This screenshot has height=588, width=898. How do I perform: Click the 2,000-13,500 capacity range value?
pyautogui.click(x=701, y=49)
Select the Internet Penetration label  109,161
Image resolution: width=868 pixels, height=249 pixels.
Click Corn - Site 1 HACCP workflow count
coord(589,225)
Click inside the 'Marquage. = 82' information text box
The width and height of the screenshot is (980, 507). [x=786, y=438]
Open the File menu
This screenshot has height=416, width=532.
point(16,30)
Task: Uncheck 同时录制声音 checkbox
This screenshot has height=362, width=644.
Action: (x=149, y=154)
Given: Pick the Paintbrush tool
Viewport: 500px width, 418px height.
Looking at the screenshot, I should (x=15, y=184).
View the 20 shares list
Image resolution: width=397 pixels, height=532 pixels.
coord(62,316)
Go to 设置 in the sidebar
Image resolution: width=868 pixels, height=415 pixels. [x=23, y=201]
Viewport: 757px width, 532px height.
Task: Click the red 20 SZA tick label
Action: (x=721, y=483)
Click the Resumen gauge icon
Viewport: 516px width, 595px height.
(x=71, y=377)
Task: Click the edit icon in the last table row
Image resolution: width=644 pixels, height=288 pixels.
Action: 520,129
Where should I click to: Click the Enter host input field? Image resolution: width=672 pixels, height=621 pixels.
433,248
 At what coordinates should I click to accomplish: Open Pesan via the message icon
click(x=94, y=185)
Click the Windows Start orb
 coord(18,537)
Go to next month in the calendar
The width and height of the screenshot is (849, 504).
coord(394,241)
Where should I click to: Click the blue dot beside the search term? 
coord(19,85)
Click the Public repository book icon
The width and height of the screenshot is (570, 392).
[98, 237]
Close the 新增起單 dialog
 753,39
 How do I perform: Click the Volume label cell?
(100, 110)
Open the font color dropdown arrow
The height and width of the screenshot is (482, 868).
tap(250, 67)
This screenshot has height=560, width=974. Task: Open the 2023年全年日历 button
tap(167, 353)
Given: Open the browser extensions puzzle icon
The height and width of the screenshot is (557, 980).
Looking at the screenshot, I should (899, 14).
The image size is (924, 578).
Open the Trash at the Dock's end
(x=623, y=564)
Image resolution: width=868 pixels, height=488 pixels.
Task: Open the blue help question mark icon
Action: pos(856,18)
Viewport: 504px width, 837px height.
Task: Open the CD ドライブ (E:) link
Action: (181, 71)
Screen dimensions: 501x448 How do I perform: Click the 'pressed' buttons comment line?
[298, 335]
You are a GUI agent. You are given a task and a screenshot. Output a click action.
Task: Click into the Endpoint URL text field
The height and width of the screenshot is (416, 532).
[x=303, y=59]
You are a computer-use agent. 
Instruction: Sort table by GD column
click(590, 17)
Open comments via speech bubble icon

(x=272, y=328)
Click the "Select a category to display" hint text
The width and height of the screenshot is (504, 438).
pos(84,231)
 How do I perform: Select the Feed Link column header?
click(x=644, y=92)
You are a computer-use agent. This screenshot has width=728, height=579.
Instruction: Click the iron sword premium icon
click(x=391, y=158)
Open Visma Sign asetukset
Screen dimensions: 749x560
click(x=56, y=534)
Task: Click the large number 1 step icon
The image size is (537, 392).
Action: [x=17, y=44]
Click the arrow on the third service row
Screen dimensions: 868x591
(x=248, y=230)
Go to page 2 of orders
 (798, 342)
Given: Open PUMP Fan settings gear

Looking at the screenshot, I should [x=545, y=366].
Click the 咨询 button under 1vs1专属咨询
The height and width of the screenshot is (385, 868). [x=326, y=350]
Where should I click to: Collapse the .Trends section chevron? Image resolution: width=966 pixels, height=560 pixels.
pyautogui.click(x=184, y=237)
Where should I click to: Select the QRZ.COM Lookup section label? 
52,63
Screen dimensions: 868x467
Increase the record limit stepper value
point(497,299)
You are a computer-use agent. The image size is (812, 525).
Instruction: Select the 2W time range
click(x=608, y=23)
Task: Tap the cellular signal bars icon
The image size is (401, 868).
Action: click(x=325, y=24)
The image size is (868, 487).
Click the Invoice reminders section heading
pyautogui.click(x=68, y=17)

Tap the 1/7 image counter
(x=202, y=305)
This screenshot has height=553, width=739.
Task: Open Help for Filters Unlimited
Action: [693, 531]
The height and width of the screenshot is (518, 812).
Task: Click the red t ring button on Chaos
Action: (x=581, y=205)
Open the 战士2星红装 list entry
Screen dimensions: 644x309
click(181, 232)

━━━━━━━━━━━━━━━━━━━━━━━━━━━━━━

**Task to carry out**: All entries must come back exactly as they were written.

**Task response**:
This screenshot has height=588, width=898. How do I perform: Click the 2,000-13,500 capacity range value?
pyautogui.click(x=701, y=49)
Select the Internet Penetration label  109,161
Image resolution: width=868 pixels, height=249 pixels.
Click Corn - Site 1 HACCP workflow count
coord(589,225)
Click inside the 'Marquage. = 82' information text box
The width and height of the screenshot is (980, 507). [x=786, y=438]
Open the File menu
This screenshot has height=416, width=532.
point(16,30)
Task: Uncheck 同时录制声音 checkbox
This screenshot has height=362, width=644.
Action: (x=149, y=154)
Given: Pick the Paintbrush tool
Viewport: 500px width, 418px height.
Looking at the screenshot, I should (x=15, y=184).
View the 20 shares list
Image resolution: width=397 pixels, height=532 pixels.
coord(62,316)
Go to 设置 in the sidebar
Image resolution: width=868 pixels, height=415 pixels. [x=23, y=201]
Viewport: 757px width, 532px height.
Task: Click the red 20 SZA tick label
Action: (x=721, y=483)
Click the Resumen gauge icon
Viewport: 516px width, 595px height.
(x=71, y=377)
Task: Click the edit icon in the last table row
Image resolution: width=644 pixels, height=288 pixels.
Action: 520,129
Where should I click to: Click the Enter host input field? Image resolution: width=672 pixels, height=621 pixels.
433,248
 At what coordinates should I click to accomplish: Open Pesan via the message icon
click(x=94, y=185)
Click the Windows Start orb
 coord(18,537)
Go to next month in the calendar
The width and height of the screenshot is (849, 504).
coord(394,241)
Where should I click to: Click the blue dot beside the search term? 
coord(19,85)
Click the Public repository book icon
The width and height of the screenshot is (570, 392).
[98, 237]
Close the 新增起單 dialog
 753,39
 How do I perform: Click the Volume label cell?
(100, 110)
Open the font color dropdown arrow
The height and width of the screenshot is (482, 868).
tap(250, 67)
This screenshot has height=560, width=974. Task: Open the 2023年全年日历 button
tap(167, 353)
Given: Open the browser extensions puzzle icon
The height and width of the screenshot is (557, 980).
Looking at the screenshot, I should (899, 14).
The image size is (924, 578).
Open the Trash at the Dock's end
(x=623, y=564)
Image resolution: width=868 pixels, height=488 pixels.
Task: Open the blue help question mark icon
Action: pos(856,18)
Viewport: 504px width, 837px height.
Task: Open the CD ドライブ (E:) link
Action: (181, 71)
Screen dimensions: 501x448 How do I perform: Click the 'pressed' buttons comment line?
[298, 335]
You are a GUI agent. You are given a task and a screenshot. Output a click action.
Task: Click into the Endpoint URL text field
The height and width of the screenshot is (416, 532).
[x=303, y=59]
You are a computer-use agent. 
Instruction: Sort table by GD column
click(590, 17)
Open comments via speech bubble icon

(x=272, y=328)
Click the "Select a category to display" hint text
The width and height of the screenshot is (504, 438).
pos(84,231)
 How do I perform: Select the Feed Link column header?
click(x=644, y=92)
You are a computer-use agent. This screenshot has width=728, height=579.
Instruction: Click the iron sword premium icon
click(x=391, y=158)
Open Visma Sign asetukset
Screen dimensions: 749x560
click(x=56, y=534)
Task: Click the large number 1 step icon
The image size is (537, 392).
Action: [x=17, y=44]
Click the arrow on the third service row
Screen dimensions: 868x591
(x=248, y=230)
Go to page 2 of orders
 (798, 342)
Given: Open PUMP Fan settings gear

Looking at the screenshot, I should [x=545, y=366].
Click the 咨询 button under 1vs1专属咨询
The height and width of the screenshot is (385, 868). [x=326, y=350]
Where should I click to: Collapse the .Trends section chevron? Image resolution: width=966 pixels, height=560 pixels.
pyautogui.click(x=184, y=237)
Where should I click to: Select the QRZ.COM Lookup section label? 
52,63
Screen dimensions: 868x467
Increase the record limit stepper value
point(497,299)
You are a computer-use agent. The image size is (812, 525).
Instruction: Select the 2W time range
click(x=608, y=23)
Task: Tap the cellular signal bars icon
The image size is (401, 868).
Action: click(x=325, y=24)
The image size is (868, 487).
Click the Invoice reminders section heading
pyautogui.click(x=68, y=17)

Tap the 1/7 image counter
(x=202, y=305)
This screenshot has height=553, width=739.
Task: Open Help for Filters Unlimited
Action: [693, 531]
The height and width of the screenshot is (518, 812).
Task: Click the red t ring button on Chaos
Action: (x=581, y=205)
Open the 战士2星红装 list entry
Screen dimensions: 644x309
click(181, 232)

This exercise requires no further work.